Liam Neeson’s hypnotic, sensual baritone does more for The Grey than its metaphysical musings—imminent death being a surefire stimuli to those kinds of conversations—and more than the gripping plane crash that sets this survivalist tale in motion, and far more than the hungry, shadowy wolves who hover like angels of death when the survivors of the crash venture out of the wreckage.
Neeson’s big-game hunter, Ottway, works for an oil company as an animal-control officer. He describes the isolation of the refinery shanty town, the dregs of society who inhabit it, and his suitability for being among them. He scribbles a few more lines of poetry on a piece of paper he’s been carrying around for God-knows-how-long, repeating in his mind a melancholy refrain of “Not a second goes by that I don’t think of you. I know I can’t get you back.” When Ottway is almost killed during the plane’s plummet, he drifts into a memory of the loving woman the poem is addressed to.
And so the film’s life-or-death struggle takes on an added dimension. The resolution of Ottway’s flashbacks may be predictable, but it’s no less effective for being so. After the crash, some of the men are dying, or in shock, and it’s Ottway who eases one man’s path to the hereafter while rallying the others. He also has to warn the disoriented men that there are wolves lurking around the wreckage, and that they are aggressively territorial.
Directed and co-written by Joe Carnahan, The Grey, his best effort since Narc, is relatively thoughtful for a macho action movie, and Neeson gracefully carries the often enthralling story past its absurdities, continuing the winning streak he’s been on as an action hero since Taken.

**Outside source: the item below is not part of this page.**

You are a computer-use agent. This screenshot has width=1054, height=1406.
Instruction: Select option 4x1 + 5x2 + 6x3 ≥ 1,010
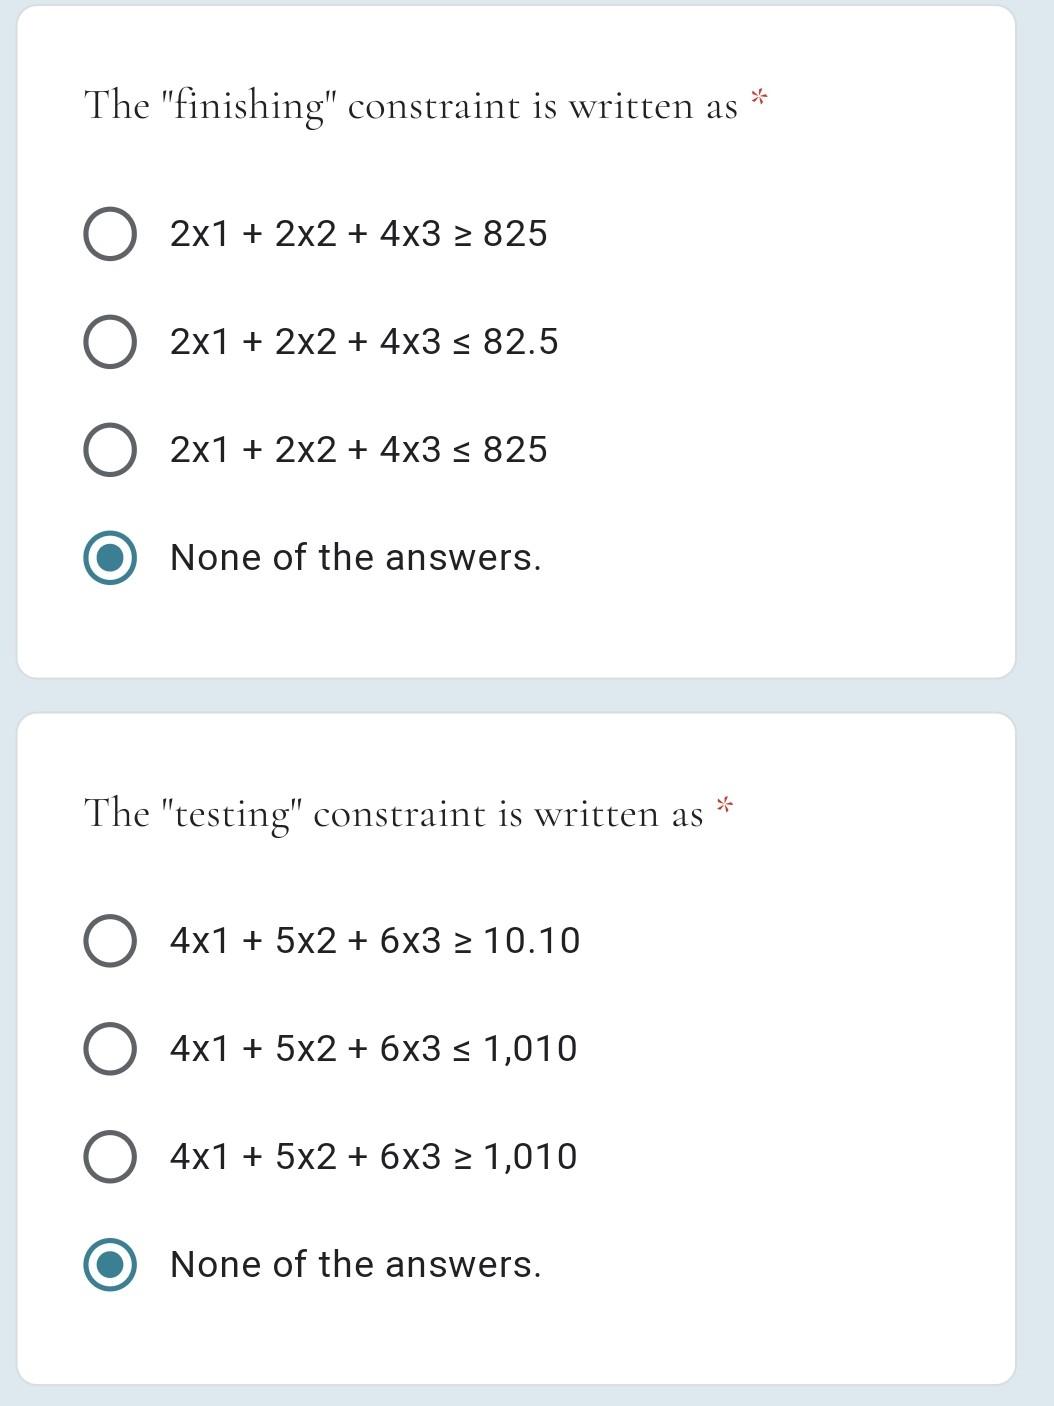[x=111, y=1156]
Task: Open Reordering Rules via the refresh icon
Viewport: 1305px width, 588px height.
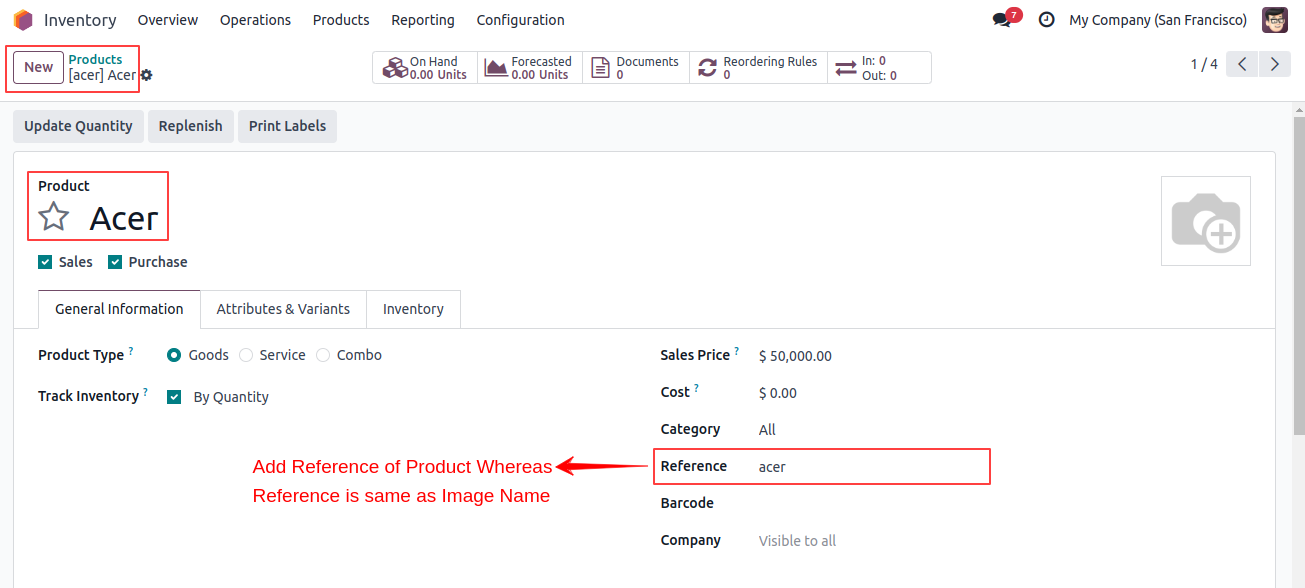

The director doesn’t shy away from the nastiness of some of the survivors (Frank Grillo as the volatile Diaz is especially edgy), and it’s a credit to the dialogue that their lives are as important as those of the more palatable personalities (including an unrecognizable Dermot Mulroney). What does hamper The Grey (the title has multiple meanings) from realizing its Jack London-style ambition is the wolves, which hover between being mystical beasts of the pristine wilderness (nature’s guardians, if you will), and nature-documentary animals defending their den (wherever that is). It’s likely that Carnahan didn’t want to demonize the wolfpack as man-eaters, though ecological sensitivities fit uneasily in a movie where death comes suddenly and inexorably. But there is still Neeson, who strides across the frozen landscape with a stoic majesty that even London could admire.